İSTANBUL FESTİVALİ MUCİZESİ

“Mucize” diye nitelediğim Uluslararası İstanbul Festivali ayın 21’inde ve Şef Cem Mansur’un İstanbul Devlet Senfoni Orkestrası’nı yöneteceği konserle başlıyor. Kendisine Müzik Onur Ödülü verilecek. Solist ise genç piyanist İlyun Bürkev. Salzburg Mozarteum Üniversitesi’nde eğitim gören Bürkev 15 yaşında. Kaçırılmaz!

Bu festivale neden mi mucize diyorum? Özetle:

Nitelikten ödün vermediği için. Geniş yelpazeye yayıldığı, farklı türlere yer verdiği için. Dev orkestraları ama tek tek solistleri de önemsediği için. Eser ısmarlayıp dünya prömiyerleri yapabildiği için. Öğrencilere 20 TL’ye bilet satabildiği için. Kadın sanatçılara ve genç sanatçılara fırsat tanıdığı için. Ücretsiz konserler ve çocuklara, ailelere de yöneldiği için. 17 ayrı mekâna yayıldığı için. Konserleri tartışmalarla desteklediği için...

Tüm programa yer yok. Ben kaçırmayın dediğim dört büyük orkestra konserini vurgulamak istiyorum:

Lucern Festival Yaylıları ve çağımızın en müthiş piyanistlerinden Maria Joao Pires Lütfi Kırdar Kongre ve Sergi Sarayında program Beethoven ağırlıklı. (31 Mayıs)

BORUSAN İstanbul Filarmoni, Macar Ulusal Korosu’yla işbirliği yapıyor. AKM’de müthiş bir ziyafet çekecekler: Mozart “Requiem”in dört solisti de yabancı. (2 Haziran)

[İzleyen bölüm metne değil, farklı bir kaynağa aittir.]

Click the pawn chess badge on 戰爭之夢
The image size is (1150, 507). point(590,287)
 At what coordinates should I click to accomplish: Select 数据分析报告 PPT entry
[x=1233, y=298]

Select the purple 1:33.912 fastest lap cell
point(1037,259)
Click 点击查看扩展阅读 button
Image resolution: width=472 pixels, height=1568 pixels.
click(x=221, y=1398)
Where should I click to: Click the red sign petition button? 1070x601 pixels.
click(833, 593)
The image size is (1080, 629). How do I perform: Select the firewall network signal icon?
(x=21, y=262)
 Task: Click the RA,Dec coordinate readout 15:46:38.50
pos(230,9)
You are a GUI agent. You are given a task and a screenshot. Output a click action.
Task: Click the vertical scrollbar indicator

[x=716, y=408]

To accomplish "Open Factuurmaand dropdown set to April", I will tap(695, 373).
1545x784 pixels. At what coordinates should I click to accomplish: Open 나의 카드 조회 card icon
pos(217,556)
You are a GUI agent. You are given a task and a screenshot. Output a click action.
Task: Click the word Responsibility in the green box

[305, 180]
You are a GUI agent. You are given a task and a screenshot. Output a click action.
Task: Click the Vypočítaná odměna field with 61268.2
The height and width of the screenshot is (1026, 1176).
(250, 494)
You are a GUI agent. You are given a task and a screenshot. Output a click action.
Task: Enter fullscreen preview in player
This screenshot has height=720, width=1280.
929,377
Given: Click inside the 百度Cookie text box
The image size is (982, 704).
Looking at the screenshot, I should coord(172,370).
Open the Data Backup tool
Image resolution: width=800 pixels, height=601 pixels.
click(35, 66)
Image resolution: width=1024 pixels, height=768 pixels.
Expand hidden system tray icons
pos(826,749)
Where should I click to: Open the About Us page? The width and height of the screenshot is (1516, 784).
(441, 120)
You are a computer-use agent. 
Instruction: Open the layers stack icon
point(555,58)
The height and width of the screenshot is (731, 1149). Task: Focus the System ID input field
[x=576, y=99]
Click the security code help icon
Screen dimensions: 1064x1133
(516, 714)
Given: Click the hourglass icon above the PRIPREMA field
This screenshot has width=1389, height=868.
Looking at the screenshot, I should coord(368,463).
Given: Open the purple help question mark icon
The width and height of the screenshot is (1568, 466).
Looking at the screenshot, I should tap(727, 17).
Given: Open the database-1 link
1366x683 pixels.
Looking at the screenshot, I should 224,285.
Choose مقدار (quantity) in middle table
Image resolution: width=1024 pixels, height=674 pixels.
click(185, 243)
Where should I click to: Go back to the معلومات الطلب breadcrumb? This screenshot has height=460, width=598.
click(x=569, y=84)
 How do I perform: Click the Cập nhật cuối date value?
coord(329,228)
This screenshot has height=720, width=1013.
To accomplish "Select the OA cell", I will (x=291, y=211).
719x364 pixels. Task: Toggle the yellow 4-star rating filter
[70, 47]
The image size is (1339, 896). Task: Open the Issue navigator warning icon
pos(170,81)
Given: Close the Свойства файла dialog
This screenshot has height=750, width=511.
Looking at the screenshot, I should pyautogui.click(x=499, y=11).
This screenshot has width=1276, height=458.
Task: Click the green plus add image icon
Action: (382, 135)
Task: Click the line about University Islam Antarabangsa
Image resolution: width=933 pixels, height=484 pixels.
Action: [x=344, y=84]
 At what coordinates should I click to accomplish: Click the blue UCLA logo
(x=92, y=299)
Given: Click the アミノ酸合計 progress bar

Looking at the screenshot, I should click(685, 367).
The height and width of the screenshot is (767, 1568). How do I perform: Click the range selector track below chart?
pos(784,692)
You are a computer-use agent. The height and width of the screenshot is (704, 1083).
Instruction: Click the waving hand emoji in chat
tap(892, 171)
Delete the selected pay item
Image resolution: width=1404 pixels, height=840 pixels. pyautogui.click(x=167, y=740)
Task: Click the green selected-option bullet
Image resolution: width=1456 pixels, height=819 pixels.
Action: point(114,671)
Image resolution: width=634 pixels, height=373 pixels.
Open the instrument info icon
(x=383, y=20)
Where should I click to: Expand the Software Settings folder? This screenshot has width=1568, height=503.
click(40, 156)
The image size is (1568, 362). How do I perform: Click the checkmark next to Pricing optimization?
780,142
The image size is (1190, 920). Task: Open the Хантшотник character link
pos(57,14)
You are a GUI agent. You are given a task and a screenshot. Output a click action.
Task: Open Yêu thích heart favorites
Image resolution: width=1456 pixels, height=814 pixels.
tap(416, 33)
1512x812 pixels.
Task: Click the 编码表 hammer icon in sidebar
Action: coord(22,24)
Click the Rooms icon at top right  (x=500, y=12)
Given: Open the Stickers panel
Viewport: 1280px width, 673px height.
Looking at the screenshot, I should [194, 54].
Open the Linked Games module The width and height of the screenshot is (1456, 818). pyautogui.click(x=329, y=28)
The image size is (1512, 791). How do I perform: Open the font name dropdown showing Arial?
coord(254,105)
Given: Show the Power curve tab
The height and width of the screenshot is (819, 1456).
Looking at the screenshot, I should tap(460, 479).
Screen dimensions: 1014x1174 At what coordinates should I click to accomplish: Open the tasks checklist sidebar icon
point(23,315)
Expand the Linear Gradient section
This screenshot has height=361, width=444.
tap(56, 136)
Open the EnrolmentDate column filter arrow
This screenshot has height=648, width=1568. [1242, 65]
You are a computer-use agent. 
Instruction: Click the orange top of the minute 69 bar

Dünyanın en iyilerinden Budapeşte Festival Orkestrası efsanevi şef Ivan Fischer’le geliyor. Brahms’a adanmış bu konserin solisti de Brahms yorumlarıyla ünlenmiş piyanist Francesco Piemontesi. (3 Haziran)

30 Yıldır yolculuğuna devam eden bir topluluk Tekfen Filarmoni Orkestrası. Aziz Şohakimov şefliğindeki konserin solisti viyolonselin “dâhi çocuğu” Edgar Moreau... (9 Haziran)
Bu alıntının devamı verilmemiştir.